BEGIN THE INPUT
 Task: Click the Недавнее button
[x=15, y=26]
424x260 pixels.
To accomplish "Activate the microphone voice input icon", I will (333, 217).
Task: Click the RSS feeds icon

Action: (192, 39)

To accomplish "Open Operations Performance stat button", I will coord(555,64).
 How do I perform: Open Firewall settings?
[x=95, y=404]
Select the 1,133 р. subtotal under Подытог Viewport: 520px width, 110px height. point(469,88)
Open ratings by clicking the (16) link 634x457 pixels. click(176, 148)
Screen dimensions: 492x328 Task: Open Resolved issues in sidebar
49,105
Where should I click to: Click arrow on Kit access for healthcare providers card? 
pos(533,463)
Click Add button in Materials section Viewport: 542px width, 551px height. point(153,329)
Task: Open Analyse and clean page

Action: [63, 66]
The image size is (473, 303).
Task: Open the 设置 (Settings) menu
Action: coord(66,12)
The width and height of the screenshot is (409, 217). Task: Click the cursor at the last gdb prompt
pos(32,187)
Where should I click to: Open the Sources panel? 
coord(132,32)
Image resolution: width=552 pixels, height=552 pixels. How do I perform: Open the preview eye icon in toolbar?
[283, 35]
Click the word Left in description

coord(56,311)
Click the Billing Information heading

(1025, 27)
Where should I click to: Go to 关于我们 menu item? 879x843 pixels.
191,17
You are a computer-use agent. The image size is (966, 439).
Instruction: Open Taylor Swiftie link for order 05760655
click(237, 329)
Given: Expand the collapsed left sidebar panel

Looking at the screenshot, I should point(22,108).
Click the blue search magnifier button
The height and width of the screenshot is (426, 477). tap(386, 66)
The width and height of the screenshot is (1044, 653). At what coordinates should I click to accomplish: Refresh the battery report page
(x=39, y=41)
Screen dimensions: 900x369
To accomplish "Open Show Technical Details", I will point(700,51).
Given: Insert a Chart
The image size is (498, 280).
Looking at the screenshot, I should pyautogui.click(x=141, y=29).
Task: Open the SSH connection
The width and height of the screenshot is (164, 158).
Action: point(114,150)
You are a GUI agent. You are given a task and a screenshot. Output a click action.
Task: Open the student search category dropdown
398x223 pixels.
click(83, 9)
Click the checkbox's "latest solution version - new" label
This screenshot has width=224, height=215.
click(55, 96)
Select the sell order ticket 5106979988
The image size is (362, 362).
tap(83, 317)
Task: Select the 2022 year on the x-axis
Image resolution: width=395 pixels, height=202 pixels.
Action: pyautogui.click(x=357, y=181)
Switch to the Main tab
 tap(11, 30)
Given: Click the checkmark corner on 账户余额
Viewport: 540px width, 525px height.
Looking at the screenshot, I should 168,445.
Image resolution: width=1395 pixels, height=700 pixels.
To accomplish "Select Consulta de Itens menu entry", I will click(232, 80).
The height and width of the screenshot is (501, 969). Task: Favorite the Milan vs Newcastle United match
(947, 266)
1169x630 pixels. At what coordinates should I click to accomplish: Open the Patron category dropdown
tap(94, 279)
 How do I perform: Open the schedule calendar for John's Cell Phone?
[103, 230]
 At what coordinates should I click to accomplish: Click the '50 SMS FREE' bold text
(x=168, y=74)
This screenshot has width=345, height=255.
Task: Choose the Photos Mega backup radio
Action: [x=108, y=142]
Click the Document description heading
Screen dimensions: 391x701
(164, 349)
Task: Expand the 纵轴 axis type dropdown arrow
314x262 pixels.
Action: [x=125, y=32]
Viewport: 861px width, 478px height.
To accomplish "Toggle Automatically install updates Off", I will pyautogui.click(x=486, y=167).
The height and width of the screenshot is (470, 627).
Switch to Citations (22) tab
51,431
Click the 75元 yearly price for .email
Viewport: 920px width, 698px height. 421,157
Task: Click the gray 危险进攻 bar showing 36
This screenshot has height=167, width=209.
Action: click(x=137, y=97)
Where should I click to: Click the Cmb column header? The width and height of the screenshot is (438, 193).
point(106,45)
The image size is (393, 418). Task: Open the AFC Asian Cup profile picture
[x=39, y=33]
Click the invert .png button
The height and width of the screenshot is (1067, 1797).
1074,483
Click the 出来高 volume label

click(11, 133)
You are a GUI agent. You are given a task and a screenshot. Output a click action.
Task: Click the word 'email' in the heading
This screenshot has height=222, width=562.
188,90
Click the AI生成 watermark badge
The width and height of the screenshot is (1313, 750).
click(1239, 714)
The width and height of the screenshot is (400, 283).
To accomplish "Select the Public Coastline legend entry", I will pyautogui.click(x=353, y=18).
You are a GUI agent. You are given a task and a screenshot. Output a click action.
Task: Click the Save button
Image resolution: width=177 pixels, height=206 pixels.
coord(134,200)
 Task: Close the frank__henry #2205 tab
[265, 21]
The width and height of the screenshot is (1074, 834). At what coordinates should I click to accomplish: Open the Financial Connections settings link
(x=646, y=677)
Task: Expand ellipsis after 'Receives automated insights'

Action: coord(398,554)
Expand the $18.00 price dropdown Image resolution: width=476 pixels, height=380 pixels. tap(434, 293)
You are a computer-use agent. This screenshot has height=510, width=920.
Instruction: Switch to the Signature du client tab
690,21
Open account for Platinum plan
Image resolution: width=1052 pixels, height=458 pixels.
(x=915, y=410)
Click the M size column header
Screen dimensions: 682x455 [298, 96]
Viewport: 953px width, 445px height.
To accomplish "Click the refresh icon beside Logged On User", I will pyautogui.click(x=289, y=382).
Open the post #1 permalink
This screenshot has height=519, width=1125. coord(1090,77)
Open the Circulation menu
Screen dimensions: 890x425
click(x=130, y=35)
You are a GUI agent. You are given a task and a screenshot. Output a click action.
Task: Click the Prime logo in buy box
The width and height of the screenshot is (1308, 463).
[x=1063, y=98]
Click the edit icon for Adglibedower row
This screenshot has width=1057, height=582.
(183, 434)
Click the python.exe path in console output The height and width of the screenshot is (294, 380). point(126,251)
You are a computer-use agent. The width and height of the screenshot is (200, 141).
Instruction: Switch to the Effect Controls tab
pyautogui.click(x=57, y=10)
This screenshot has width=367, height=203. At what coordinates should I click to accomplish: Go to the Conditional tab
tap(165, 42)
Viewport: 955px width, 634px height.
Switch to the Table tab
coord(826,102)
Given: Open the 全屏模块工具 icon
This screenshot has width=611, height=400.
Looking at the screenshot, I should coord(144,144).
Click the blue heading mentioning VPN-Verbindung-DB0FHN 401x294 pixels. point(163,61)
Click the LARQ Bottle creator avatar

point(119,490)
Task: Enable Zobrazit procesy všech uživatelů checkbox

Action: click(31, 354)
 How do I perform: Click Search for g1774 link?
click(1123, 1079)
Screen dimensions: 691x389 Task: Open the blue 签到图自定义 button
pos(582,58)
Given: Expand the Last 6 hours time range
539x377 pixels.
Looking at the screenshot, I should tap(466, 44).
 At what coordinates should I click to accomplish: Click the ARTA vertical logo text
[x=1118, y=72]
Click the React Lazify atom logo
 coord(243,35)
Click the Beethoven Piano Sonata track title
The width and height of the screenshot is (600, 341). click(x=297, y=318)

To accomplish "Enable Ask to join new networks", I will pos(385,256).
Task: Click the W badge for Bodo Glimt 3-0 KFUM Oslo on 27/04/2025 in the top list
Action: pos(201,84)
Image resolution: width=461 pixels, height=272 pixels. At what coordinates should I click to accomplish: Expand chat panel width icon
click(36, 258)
END THE INPUT
Repeat each record above precisely as written.

 Task: Click the Недавнее button
[x=15, y=26]
424x260 pixels.
To accomplish "Activate the microphone voice input icon", I will (333, 217).
Task: Click the RSS feeds icon

Action: (192, 39)

To accomplish "Open Operations Performance stat button", I will coord(555,64).
 How do I perform: Open Firewall settings?
[x=95, y=404]
Select the 1,133 р. subtotal under Подытог Viewport: 520px width, 110px height. point(469,88)
Open ratings by clicking the (16) link 634x457 pixels. click(176, 148)
Screen dimensions: 492x328 Task: Open Resolved issues in sidebar
49,105
Where should I click to: Click arrow on Kit access for healthcare providers card? 
pos(533,463)
Click Add button in Materials section Viewport: 542px width, 551px height. point(153,329)
Task: Open Analyse and clean page

Action: [63, 66]
The image size is (473, 303).
Task: Open the 设置 (Settings) menu
Action: coord(66,12)
The width and height of the screenshot is (409, 217). Task: Click the cursor at the last gdb prompt
pos(32,187)
Where should I click to: Open the Sources panel? 
coord(132,32)
Image resolution: width=552 pixels, height=552 pixels. How do I perform: Open the preview eye icon in toolbar?
[283, 35]
Click the word Left in description

coord(56,311)
Click the Billing Information heading

(1025, 27)
Where should I click to: Go to 关于我们 menu item? 879x843 pixels.
191,17
You are a computer-use agent. The image size is (966, 439).
Instruction: Open Taylor Swiftie link for order 05760655
click(237, 329)
Given: Expand the collapsed left sidebar panel

Looking at the screenshot, I should point(22,108).
Click the blue search magnifier button
The height and width of the screenshot is (426, 477). tap(386, 66)
The width and height of the screenshot is (1044, 653). At what coordinates should I click to accomplish: Refresh the battery report page
(x=39, y=41)
Screen dimensions: 900x369
To accomplish "Open Show Technical Details", I will point(700,51).
Given: Insert a Chart
The image size is (498, 280).
Looking at the screenshot, I should pyautogui.click(x=141, y=29).
Task: Open the SSH connection
The width and height of the screenshot is (164, 158).
Action: point(114,150)
You are a GUI agent. You are given a task and a screenshot. Output a click action.
Task: Open the student search category dropdown
398x223 pixels.
click(83, 9)
Click the checkbox's "latest solution version - new" label
This screenshot has width=224, height=215.
click(55, 96)
Select the sell order ticket 5106979988
The image size is (362, 362).
tap(83, 317)
Task: Select the 2022 year on the x-axis
Image resolution: width=395 pixels, height=202 pixels.
Action: pyautogui.click(x=357, y=181)
Switch to the Main tab
 tap(11, 30)
Given: Click the checkmark corner on 账户余额
Viewport: 540px width, 525px height.
Looking at the screenshot, I should 168,445.
Image resolution: width=1395 pixels, height=700 pixels.
To accomplish "Select Consulta de Itens menu entry", I will click(232, 80).
The height and width of the screenshot is (501, 969). Task: Favorite the Milan vs Newcastle United match
(947, 266)
1169x630 pixels. At what coordinates should I click to accomplish: Open the Patron category dropdown
tap(94, 279)
 How do I perform: Open the schedule calendar for John's Cell Phone?
[103, 230]
 At what coordinates should I click to accomplish: Click the '50 SMS FREE' bold text
(x=168, y=74)
This screenshot has width=345, height=255.
Task: Choose the Photos Mega backup radio
Action: [x=108, y=142]
Click the Document description heading
Screen dimensions: 391x701
(164, 349)
Task: Expand the 纵轴 axis type dropdown arrow
314x262 pixels.
Action: [x=125, y=32]
Viewport: 861px width, 478px height.
To accomplish "Toggle Automatically install updates Off", I will pyautogui.click(x=486, y=167).
The height and width of the screenshot is (470, 627).
Switch to Citations (22) tab
51,431
Click the 75元 yearly price for .email
Viewport: 920px width, 698px height. 421,157
Task: Click the gray 危险进攻 bar showing 36
This screenshot has height=167, width=209.
Action: click(x=137, y=97)
Where should I click to: Click the Cmb column header? The width and height of the screenshot is (438, 193).
point(106,45)
The image size is (393, 418). Task: Open the AFC Asian Cup profile picture
[x=39, y=33]
Click the invert .png button
The height and width of the screenshot is (1067, 1797).
1074,483
Click the 出来高 volume label

click(11, 133)
You are a GUI agent. You are given a task and a screenshot. Output a click action.
Task: Click the word 'email' in the heading
This screenshot has height=222, width=562.
188,90
Click the AI生成 watermark badge
The width and height of the screenshot is (1313, 750).
click(1239, 714)
The width and height of the screenshot is (400, 283).
To accomplish "Select the Public Coastline legend entry", I will pyautogui.click(x=353, y=18).
You are a GUI agent. You are given a task and a screenshot. Output a click action.
Task: Click the Save button
Image resolution: width=177 pixels, height=206 pixels.
coord(134,200)
 Task: Close the frank__henry #2205 tab
[265, 21]
The width and height of the screenshot is (1074, 834). At what coordinates should I click to accomplish: Open the Financial Connections settings link
(x=646, y=677)
Task: Expand ellipsis after 'Receives automated insights'

Action: coord(398,554)
Expand the $18.00 price dropdown Image resolution: width=476 pixels, height=380 pixels. tap(434, 293)
You are a computer-use agent. This screenshot has height=510, width=920.
Instruction: Switch to the Signature du client tab
690,21
Open account for Platinum plan
Image resolution: width=1052 pixels, height=458 pixels.
(x=915, y=410)
Click the M size column header
Screen dimensions: 682x455 [298, 96]
Viewport: 953px width, 445px height.
To accomplish "Click the refresh icon beside Logged On User", I will pyautogui.click(x=289, y=382).
Open the post #1 permalink
This screenshot has height=519, width=1125. coord(1090,77)
Open the Circulation menu
Screen dimensions: 890x425
click(x=130, y=35)
You are a GUI agent. You are given a task and a screenshot. Output a click action.
Task: Click the Prime logo in buy box
The width and height of the screenshot is (1308, 463).
[x=1063, y=98]
Click the edit icon for Adglibedower row
This screenshot has width=1057, height=582.
(183, 434)
Click the python.exe path in console output The height and width of the screenshot is (294, 380). point(126,251)
You are a computer-use agent. The width and height of the screenshot is (200, 141).
Instruction: Switch to the Effect Controls tab
pyautogui.click(x=57, y=10)
This screenshot has width=367, height=203. At what coordinates should I click to accomplish: Go to the Conditional tab
tap(165, 42)
Viewport: 955px width, 634px height.
Switch to the Table tab
coord(826,102)
Given: Open the 全屏模块工具 icon
This screenshot has width=611, height=400.
Looking at the screenshot, I should coord(144,144).
Click the blue heading mentioning VPN-Verbindung-DB0FHN 401x294 pixels. point(163,61)
Click the LARQ Bottle creator avatar

point(119,490)
Task: Enable Zobrazit procesy všech uživatelů checkbox

Action: click(31, 354)
 How do I perform: Click Search for g1774 link?
click(1123, 1079)
Screen dimensions: 691x389 Task: Open the blue 签到图自定义 button
pos(582,58)
Given: Expand the Last 6 hours time range
539x377 pixels.
Looking at the screenshot, I should tap(466, 44).
 At what coordinates should I click to accomplish: Click the ARTA vertical logo text
[x=1118, y=72]
Click the React Lazify atom logo
 coord(243,35)
Click the Beethoven Piano Sonata track title
The width and height of the screenshot is (600, 341). click(x=297, y=318)

To accomplish "Enable Ask to join new networks", I will pos(385,256).
Task: Click the W badge for Bodo Glimt 3-0 KFUM Oslo on 27/04/2025 in the top list
Action: pos(201,84)
Image resolution: width=461 pixels, height=272 pixels. At what coordinates should I click to accomplish: Expand chat panel width icon
click(36, 258)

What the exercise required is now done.